若只是要見,隨時可見,這些叔伯們還是有事情要求周銓,周銓也猜出他們有什麼事情。
無非是見周儻周銓這裡富貴不愁,想來分一杯羹罷了。
“老爹,你知道我這極忙的,況且這些叔伯們,當初咱們離開京師時,沒少上門去請他們來相助,但他們卻都不願來。不與我們共患難,如今卻想與我們共富貴,我覺得,這可是對武叔、狄叔他們的極不公平!”
“咳咳,當初也怪不得他們,出京畢竟不是什麼美事。”周儻有些為難。
他為人義氣,對人豪爽,只記人家的好,不記別人的壞。而且如今投靠來的老兄弟們,也確實都是多年故交,許多人甚至就是他在戰場上的袍澤,總不能富貴之後忘了舊友,傳出去還顯得他人品極差。

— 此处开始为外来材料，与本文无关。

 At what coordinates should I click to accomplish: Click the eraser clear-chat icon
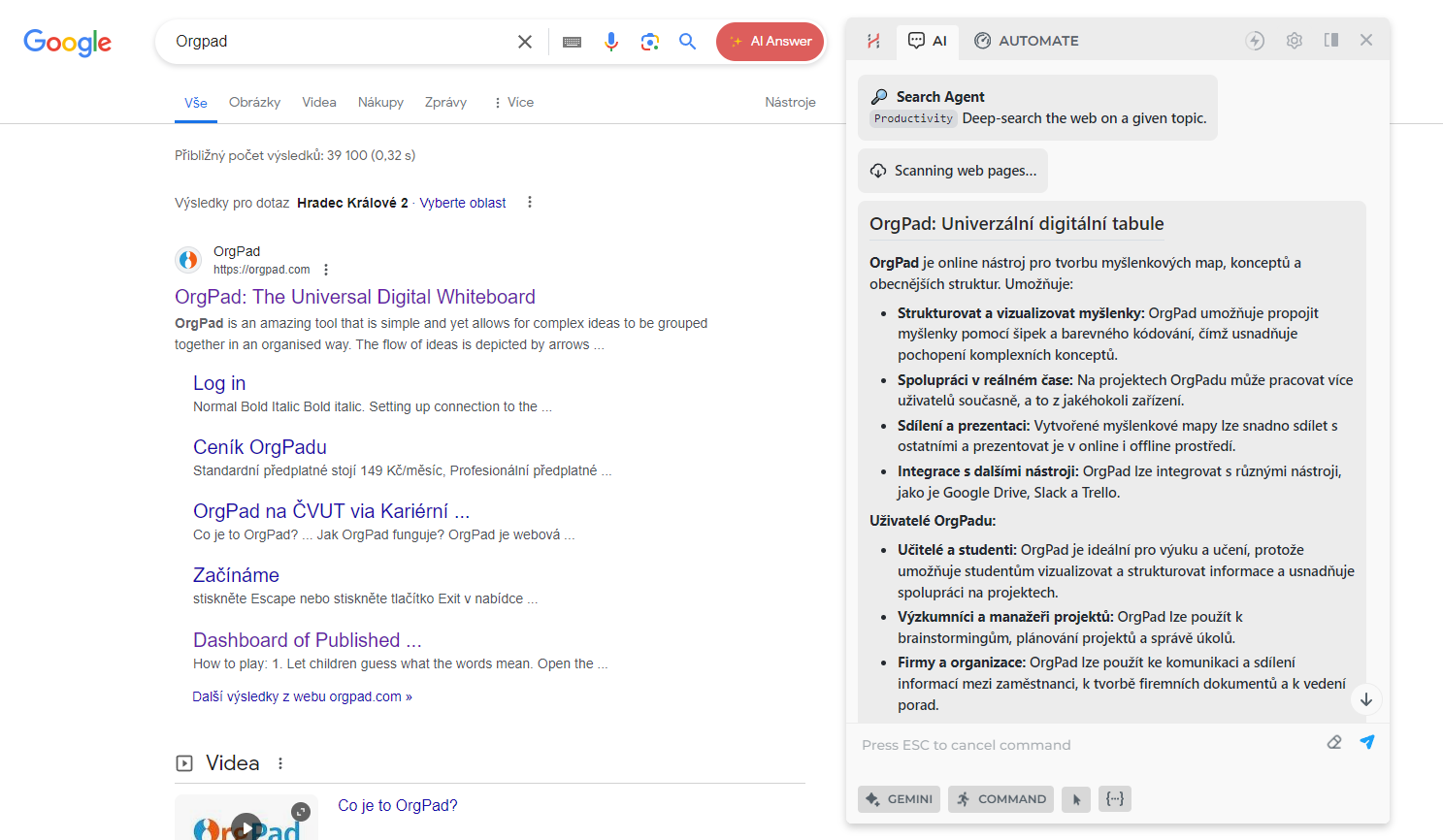(x=1334, y=742)
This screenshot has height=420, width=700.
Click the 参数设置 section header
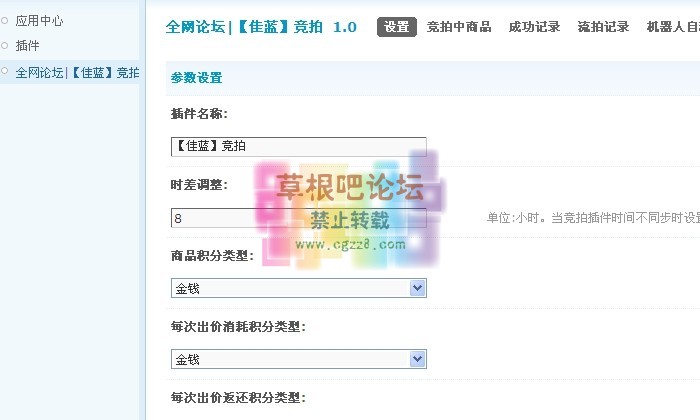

“老爹,這些人找你借幾貫錢、吃吃喝喝,我都不問,但是切莫將他們安插到窯場去,他們到了窯場能做什麼,反倒將咱們原先好的東西打亂了,甚至帶來些不好的習氣,比如說仗著和咱們這的關係欺凌同事。”周銓板著臉:“這事情,絕不容……”
兒子不給面子,讓周儻有些難堪,眼見父子要發生爭執,突然間,有人在外稟道:“穆班頭來了,有急事要見!”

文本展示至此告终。